Depois de faturar menos de US$ 4 milhões nos cinemas no fim de 2025, O Testamento de Ann Lee (The Testament of Ann Lee) desembarca no Hulu – e no Hub Hulu do Disney+ – em 31 de março de 2026. O longa indicado ao Globo de Ouro, estrelado por Amanda Seyfried e Lewis Pullman, ganhou novo trailer divulgado pela plataforma para avisar que o público finalmente poderá conferir o drama histórico no sofá de casa.
Com 137 minutos de duração e certificação “Fresh” de 86% no Rotten Tomatoes, o filme volta aos holofotes apoiado na recepção calorosa da crítica, mesmo tendo passado em branco no Oscar. A seguir, o Salada de Cinema destrincha as atuações, a direção e o roteiro que alimentam esse épico de época embalado por números musicais.
Lançamento silencioso nas telonas e salto para o streaming
Lançado em 25 de dezembro de 2025 nos Estados Unidos, O Testamento de Ann Lee teve um circuito limitado e pouco barulho nas bilheterias. A aposta de drama, história e música acumulou receita modesta, mas chamou atenção de premiações como Critics’ Choice, Golden Globes, Astra Film Awards e Gotham Film Awards.

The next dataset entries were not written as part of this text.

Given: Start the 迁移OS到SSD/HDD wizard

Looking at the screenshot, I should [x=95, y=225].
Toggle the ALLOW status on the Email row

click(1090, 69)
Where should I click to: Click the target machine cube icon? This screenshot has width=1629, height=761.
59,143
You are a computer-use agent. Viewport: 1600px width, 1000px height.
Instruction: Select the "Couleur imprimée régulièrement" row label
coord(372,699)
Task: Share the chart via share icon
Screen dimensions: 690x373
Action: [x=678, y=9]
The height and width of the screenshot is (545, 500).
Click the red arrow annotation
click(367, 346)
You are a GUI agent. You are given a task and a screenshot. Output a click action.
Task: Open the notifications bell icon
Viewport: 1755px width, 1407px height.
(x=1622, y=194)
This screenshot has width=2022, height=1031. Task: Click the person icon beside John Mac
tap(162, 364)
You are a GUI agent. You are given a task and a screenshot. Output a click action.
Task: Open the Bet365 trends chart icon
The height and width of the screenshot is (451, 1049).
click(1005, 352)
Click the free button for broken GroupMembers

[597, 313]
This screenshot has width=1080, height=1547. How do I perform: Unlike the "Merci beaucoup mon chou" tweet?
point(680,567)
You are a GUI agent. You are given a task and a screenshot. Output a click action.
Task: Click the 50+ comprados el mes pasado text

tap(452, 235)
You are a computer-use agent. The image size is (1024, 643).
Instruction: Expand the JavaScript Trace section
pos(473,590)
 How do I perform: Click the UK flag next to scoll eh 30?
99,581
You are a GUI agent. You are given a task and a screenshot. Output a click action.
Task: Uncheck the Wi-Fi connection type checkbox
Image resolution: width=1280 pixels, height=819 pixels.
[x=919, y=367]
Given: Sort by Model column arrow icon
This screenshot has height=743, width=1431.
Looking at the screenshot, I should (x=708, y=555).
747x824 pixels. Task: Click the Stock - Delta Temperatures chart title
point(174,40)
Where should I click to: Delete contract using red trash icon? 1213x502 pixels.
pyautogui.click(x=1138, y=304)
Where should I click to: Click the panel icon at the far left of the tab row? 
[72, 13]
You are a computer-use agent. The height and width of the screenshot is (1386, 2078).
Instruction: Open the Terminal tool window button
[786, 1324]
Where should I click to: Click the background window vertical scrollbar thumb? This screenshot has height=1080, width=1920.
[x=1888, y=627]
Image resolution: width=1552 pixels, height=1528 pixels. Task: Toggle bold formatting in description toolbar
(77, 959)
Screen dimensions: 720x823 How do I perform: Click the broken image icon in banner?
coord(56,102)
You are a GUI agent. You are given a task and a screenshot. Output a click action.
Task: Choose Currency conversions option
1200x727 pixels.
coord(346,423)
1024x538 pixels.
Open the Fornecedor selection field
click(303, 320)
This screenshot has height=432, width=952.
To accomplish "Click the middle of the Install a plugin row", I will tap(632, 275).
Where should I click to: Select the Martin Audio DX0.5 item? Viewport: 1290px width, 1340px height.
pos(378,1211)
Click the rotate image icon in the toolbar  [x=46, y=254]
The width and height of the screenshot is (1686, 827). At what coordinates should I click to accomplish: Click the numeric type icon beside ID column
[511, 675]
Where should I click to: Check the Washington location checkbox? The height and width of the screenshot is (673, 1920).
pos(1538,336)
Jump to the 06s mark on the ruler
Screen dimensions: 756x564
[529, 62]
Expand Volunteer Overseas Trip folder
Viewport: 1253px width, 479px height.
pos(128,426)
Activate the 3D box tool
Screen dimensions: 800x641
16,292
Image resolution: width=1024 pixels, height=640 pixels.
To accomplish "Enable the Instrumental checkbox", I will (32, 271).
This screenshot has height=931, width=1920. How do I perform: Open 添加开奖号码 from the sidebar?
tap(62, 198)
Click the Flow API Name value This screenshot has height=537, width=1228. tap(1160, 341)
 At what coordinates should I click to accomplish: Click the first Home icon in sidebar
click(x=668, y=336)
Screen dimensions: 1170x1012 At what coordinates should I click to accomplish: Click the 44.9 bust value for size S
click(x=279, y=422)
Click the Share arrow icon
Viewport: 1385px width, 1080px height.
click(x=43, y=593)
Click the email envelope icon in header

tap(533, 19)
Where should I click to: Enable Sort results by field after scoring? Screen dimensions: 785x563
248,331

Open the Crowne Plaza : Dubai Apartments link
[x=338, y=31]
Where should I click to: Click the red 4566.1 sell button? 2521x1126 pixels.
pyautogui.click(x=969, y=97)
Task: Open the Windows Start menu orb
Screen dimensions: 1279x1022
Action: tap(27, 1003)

Mesmo assim, a Academia de Hollywood ignorou completamente o longa na lista de indicados divulgada em 22 de janeiro. O reforço de visibilidade agora vem do streaming: a Disney resolveu reposicionar o título no catálogo do Hulu no mesmo mês em que outros suspenses, como Ballistic, também se preparam para ganhar o público online.
Atuação de Amanda Seyfried: novo ápice de carreira
No papel da visionária Ann Lee, fundadora da seita Shakers no século XVIII, Amanda Seyfried entrega uma performance considerada por muitos críticos como a mais potente de sua trajetória. A atriz, que já havia demonstrado talento vocal em Mamma Mia! e Les Misérables, combina fragilidade e firmeza ao mostrar as marcas de um passado traumático que orienta a busca da protagonista por uma comunidade utópica.
A caracterização austera, sustentada por olhares contidos e cantos quase litúrgicos, rendeu à intérprete indicações nas principais festas de premiação da temporada. A ausência do nome da atriz entre as concorrentes ao Oscar, portanto, foi vista como um dos grandes esnobes do ano.
Lewis Pullman e elenco de apoio trazem corpo e voz ao drama
Conhecido por Top Gun: Maverick, Lewis Pullman vive William, irmão e braço direito de Ann Lee. O ator costura lealdade familiar e desconfiança silenciosa num registro que equilibra a força arrebatadora de Seyfried. Além de atuar, Pullman também canta, reforçando a importância da trilha original no avanço da narrativa.
Imagem: Divulgação
O elenco reúne ainda Thomasin McKenzie, Matthew Beard, Christopher Abbott, Viola Prettejohn, Stacy Martin e Shannon Woodward, entre outros. Cada participação amplifica a atmosfera quase hipnótica apontada pelos críticos, com coros e canções que dão ritmo às discussões sobre fé, poder e comunidade. O single Clothed By the Sun, composto por Daniel Blumberg e interpretado pelo grupo em cena, foi lembrado em diversas premiações, embora tenha perdido o Critics’ Choice para “Golden”, de KPop Demon Hunters.
Roteiro, direção e o papel central da música
Dirigido por Mona Fastvold, indicada ao Oscar de roteiro em 2021, e escrito por ela em parceria com Brady Corbet (também produtor), o filme assume tom intimista ao retratar a formação de uma seita durante a Revolução Industrial. A câmera se mantém próxima aos rostos, reforçando o conflito interno dos personagens enquanto o ambiente rural parece cada vez mais isolado do mundo exterior.
A música funciona como coluna vertebral da obra. Ao longo dos 137 minutos, coros a cappella, percussões simples e letras baseadas em hinos shakers pontuam momentos de êxtase ou tensão. A orquestra minimalista conduzida por Blumberg faz com que a produção transcenda o rótulo de “drama de época” e flerte com musical folk, justificando o adjetivo “hipnótico” usado por tantos resenhistas.
Vale a pena assistir a O Testamento de Ann Lee?
Para quem procura um drama histórico fora dos padrões, embalado por canções espirituais e com atuações de alto nível, O Testamento de Ann Lee mostra-se uma adição relevante ao catálogo do Hulu. Mesmo ignorado pelo Oscar, o longa reúne elementos suficientes para fisgar o espectador em busca de narrativas que misturam fé, trauma e comunidade.
A chegada ao streaming em 31 de março amplia o alcance de um título que, nas palavras da crítica, merece ser descoberto sem pressa, de preferência com o volume alto para absorver cada acorde que ecoa pela utopia sonhada por Ann Lee.